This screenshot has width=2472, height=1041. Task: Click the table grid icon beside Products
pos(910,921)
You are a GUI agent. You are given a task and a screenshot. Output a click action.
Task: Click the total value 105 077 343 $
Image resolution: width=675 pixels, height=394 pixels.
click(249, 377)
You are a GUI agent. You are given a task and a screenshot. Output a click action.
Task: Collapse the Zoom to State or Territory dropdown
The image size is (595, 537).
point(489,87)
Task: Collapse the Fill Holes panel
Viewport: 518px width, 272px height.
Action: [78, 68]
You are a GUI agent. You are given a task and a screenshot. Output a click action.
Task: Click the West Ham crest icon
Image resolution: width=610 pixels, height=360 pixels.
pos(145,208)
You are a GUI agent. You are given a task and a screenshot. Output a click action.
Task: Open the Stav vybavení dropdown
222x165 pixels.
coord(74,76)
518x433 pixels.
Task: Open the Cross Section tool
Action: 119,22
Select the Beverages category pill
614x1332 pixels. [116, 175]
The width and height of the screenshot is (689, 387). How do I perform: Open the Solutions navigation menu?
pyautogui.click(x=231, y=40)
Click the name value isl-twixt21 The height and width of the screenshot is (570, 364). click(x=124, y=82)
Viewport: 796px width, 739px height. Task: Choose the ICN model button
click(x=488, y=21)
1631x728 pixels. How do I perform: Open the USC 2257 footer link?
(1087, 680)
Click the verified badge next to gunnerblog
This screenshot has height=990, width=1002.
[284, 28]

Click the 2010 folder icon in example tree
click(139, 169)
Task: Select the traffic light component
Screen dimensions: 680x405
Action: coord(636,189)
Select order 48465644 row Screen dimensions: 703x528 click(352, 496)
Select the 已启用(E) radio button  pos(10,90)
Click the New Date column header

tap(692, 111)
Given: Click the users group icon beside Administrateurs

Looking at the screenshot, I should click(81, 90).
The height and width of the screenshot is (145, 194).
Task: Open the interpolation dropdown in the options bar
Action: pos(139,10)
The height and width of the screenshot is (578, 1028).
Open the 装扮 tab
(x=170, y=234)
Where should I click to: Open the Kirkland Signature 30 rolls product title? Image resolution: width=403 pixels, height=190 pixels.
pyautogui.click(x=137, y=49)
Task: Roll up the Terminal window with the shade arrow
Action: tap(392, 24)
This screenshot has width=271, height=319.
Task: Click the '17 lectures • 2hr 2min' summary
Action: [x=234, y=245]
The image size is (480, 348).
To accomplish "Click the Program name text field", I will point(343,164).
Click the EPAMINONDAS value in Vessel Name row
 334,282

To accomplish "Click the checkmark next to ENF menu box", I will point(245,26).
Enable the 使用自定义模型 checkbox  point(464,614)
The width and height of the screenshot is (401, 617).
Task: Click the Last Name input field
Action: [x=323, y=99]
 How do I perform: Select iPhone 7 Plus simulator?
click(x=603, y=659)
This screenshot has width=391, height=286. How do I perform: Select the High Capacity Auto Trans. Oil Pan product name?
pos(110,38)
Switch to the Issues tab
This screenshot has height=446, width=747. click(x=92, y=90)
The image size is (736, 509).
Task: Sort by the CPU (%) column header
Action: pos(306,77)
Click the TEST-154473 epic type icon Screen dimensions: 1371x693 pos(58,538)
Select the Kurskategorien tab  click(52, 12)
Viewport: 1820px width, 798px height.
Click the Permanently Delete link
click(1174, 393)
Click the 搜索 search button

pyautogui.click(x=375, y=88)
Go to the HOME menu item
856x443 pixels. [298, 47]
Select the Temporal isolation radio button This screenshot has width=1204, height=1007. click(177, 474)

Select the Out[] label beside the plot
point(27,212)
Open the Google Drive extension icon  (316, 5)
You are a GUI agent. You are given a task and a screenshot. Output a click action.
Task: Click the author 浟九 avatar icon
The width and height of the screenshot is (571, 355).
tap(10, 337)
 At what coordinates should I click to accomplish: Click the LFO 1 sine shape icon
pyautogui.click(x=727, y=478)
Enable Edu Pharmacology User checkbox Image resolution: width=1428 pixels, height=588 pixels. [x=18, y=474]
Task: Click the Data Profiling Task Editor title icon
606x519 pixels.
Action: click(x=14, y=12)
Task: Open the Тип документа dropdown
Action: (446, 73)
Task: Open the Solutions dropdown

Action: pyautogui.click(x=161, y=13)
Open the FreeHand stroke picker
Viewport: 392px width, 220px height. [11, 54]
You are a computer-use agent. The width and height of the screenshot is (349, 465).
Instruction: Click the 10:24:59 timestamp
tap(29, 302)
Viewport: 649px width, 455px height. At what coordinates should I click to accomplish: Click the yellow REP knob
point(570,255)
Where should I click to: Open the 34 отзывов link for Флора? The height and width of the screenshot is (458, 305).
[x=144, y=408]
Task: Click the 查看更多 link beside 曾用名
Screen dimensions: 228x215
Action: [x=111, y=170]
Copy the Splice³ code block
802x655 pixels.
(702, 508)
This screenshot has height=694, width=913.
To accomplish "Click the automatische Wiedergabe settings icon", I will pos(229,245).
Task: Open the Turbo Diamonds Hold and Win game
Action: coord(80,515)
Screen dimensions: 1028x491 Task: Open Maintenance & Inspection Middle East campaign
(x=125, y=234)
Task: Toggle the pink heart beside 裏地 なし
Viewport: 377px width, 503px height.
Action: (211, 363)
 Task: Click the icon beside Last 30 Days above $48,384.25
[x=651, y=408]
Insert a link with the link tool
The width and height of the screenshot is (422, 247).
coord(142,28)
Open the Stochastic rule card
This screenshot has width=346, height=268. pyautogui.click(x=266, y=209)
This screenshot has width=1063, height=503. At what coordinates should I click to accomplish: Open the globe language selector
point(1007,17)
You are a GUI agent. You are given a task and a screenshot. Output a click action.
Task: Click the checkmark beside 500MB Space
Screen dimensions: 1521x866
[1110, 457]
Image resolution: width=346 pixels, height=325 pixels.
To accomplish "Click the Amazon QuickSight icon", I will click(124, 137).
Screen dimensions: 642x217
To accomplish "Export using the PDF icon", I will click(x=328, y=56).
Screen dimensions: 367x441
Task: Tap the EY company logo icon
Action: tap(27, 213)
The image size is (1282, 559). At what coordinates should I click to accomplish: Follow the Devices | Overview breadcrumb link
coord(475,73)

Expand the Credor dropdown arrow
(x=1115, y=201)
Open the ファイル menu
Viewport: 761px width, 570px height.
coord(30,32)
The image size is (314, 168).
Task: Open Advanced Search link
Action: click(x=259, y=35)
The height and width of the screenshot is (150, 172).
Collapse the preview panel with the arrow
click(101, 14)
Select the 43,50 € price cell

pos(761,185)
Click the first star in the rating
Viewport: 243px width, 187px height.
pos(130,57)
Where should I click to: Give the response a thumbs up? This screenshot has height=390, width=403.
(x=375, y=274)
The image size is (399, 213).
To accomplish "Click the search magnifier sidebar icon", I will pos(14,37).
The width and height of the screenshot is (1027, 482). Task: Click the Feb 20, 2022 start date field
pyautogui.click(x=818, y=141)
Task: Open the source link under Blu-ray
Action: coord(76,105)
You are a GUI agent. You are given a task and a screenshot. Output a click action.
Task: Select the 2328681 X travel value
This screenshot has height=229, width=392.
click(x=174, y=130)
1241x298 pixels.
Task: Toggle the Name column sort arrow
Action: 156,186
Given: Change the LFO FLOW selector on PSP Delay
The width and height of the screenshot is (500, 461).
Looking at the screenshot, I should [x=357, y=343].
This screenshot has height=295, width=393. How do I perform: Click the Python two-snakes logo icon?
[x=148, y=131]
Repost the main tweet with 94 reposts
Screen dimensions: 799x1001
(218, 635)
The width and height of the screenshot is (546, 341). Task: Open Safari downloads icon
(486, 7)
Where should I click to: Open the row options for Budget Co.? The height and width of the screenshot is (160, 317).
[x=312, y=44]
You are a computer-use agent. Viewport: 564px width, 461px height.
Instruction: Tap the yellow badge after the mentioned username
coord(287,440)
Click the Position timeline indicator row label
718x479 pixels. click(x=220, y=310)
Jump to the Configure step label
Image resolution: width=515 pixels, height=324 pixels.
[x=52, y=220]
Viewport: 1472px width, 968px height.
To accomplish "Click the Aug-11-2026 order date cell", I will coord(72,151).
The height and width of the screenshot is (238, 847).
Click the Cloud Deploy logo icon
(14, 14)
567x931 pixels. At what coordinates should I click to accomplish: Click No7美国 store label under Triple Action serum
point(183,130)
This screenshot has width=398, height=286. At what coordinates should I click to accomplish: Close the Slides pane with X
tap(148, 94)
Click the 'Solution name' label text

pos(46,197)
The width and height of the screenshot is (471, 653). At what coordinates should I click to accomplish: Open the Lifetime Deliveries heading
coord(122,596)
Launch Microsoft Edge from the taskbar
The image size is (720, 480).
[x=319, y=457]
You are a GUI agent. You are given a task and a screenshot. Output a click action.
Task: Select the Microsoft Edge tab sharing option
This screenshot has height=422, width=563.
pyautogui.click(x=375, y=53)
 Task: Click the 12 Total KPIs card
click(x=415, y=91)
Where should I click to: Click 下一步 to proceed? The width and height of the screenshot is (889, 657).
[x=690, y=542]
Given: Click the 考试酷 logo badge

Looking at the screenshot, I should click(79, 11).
☆ ☆ ☆ ☆ ☆
- _Work order_
The lines from the beginning of the records through the line containing "Task: Click the total value 105 077 343 $" should be reproduced exactly. Include nothing else.

- _Task output_
This screenshot has width=2472, height=1041. Task: Click the table grid icon beside Products
pos(910,921)
You are a GUI agent. You are given a task and a screenshot. Output a click action.
Task: Click the total value 105 077 343 $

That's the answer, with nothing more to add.